Pour les marchands de biens, ce rebond du volume signifie deux choses concrètes :
- Un plus grand nombre d'opportunités d'acquisition, notamment sur le segment des biens nécessitant des travaux.
- Une meilleure liquidité à la sortie, les délais de vente se contractant progressivement dans la plupart des marchés.
Évolution des prix : stabilisation et légère hausse
Après une correction de l'ordre de 8 à 12 % entre 2022 et 2025 selon les villes, les prix se stabilisent. On observe même une légère progression dans les secteurs les plus attractifs :
- Paris intramuros : +2,3 % sur un an, avec une médiane à 9 850 €/m².
- Lyon : +1,8 %, médiane à 4 420 €/m².
- Bordeaux : stabilité (-0,2 %), médiane à 4 150 €/m².
- Marseille : +3,1 %, médiane à 3 280 €/m².
- Nantes : +0,9 %, médiane à 3 700 €/m².
- Rennes : +1,4 %, médiane à 3 520 €/m².
Pour les marchands de biens, la stabilisation des prix est une bonne nouvelle à condition d'avoir bien négocié à l'achat. Les opérations initiées pendant la correction de 2024 sont aujourd'hui en position favorable.

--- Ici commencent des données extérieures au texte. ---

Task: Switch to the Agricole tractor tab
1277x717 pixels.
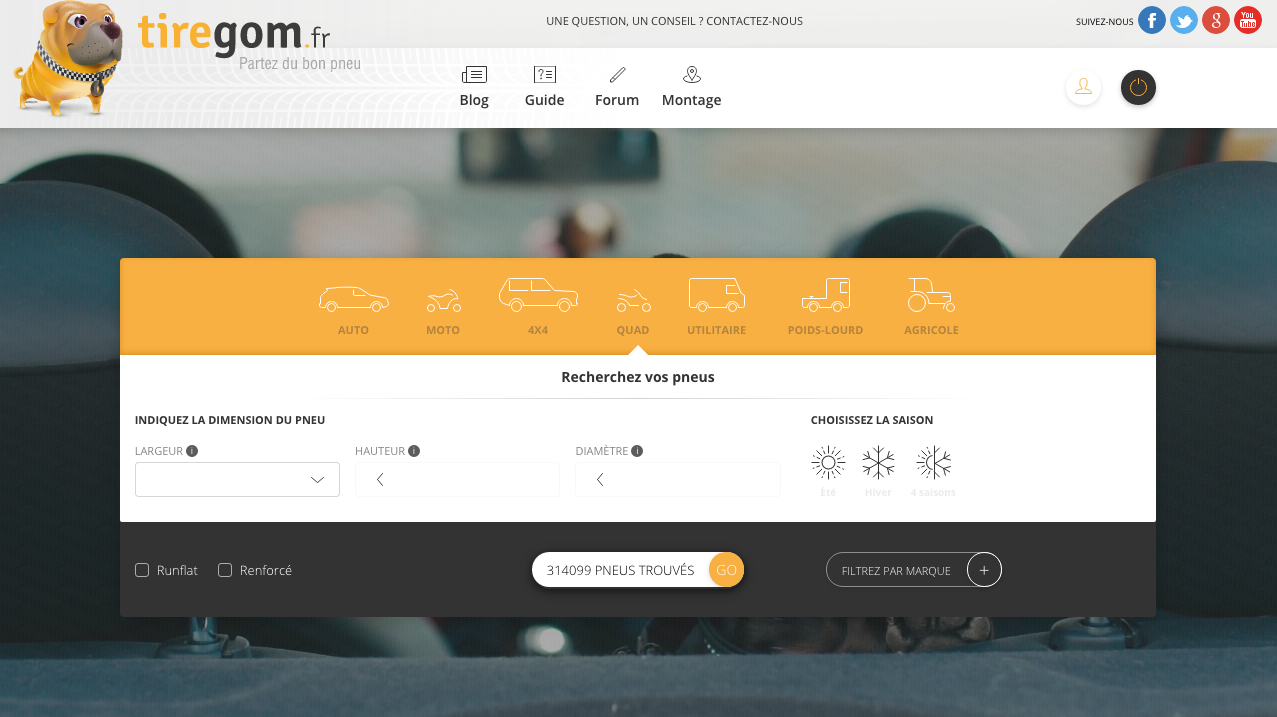Action: pos(931,307)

Le segment des passoires thermiques : un marché dans le marché
La montée en puissance des contraintes DPE continue de créer des opportunités spécifiques. Au T1 2026, les biens classés F et G représentent 18 % des transactions dans l'ancien, avec une décote moyenne de 15 à 22 % par rapport aux biens équivalents mieux classés. Cette décote est la fenêtre d'entrée idéale pour les MDB spécialisés en rénovation énergétique.

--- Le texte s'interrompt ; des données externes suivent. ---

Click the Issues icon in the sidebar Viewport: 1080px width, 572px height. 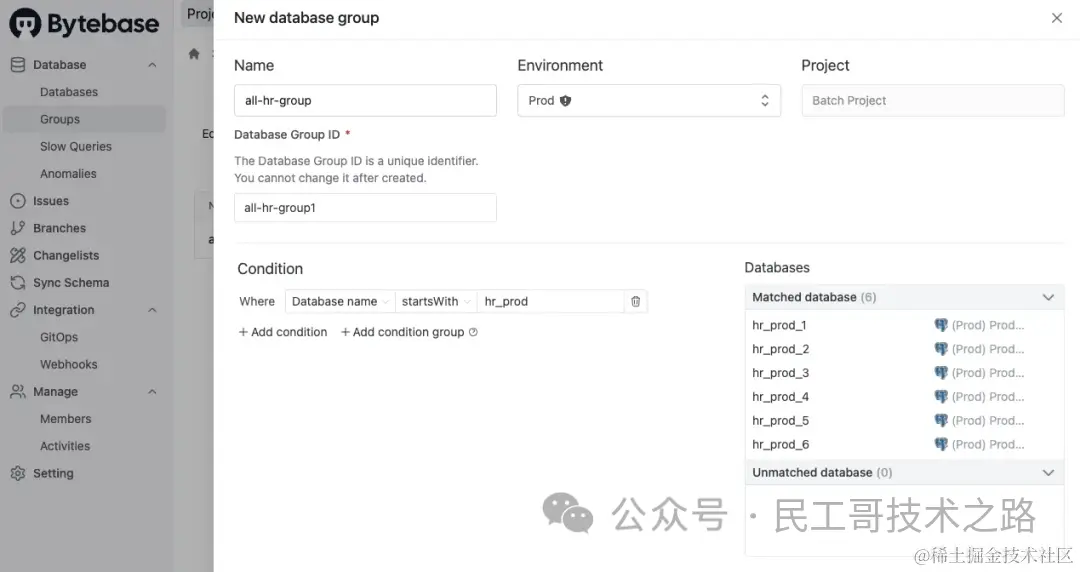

Les marchés où cette opportunité est la plus prononcée sont les villes moyennes du Centre et du Nord de la France, ainsi que les zones rurales des Hauts-de-France et de la Normandie, où le parc est plus ancien et les décotes plus importantes.
Délais de commercialisation : des signaux positifs
Le délai médian de mise en vente à la signature chez le notaire est passé à 68 jours au T1 2026, contre 82 jours au T1 2025. Une réduction de deux semaines en moyenne qui améliore mécaniquement la rentabilité des opérations en raccourcissant la période de portage financier.
Cette tendance est encore plus nette sur les produits rénovés clés en main, dont le délai de commercialisation tombe à 42 jours en moyenne dans les marchés tendus. C'est un argument de poids pour les marchands de biens qui investissent dans des rénovations de qualité.
Perspectives pour le reste de 2026
La Banque de France anticipe une poursuite de la détente des taux directeurs au second trimestre, ce qui devrait maintenir la dynamique de reprise. Les économistes s'accordent sur un volume annuel total de l'ordre de 950 000 à 1 000 000 de transactions pour l'ensemble de l'année, un niveau proche de la normale historique.
Pour les marchands de biens, les prochains trimestres s'annoncent favorables, à condition d'être positionné sur les bons marchés et de maîtriser ses coûts de portage. La discipline financière reste le facteur différenciateur en phase de reprise.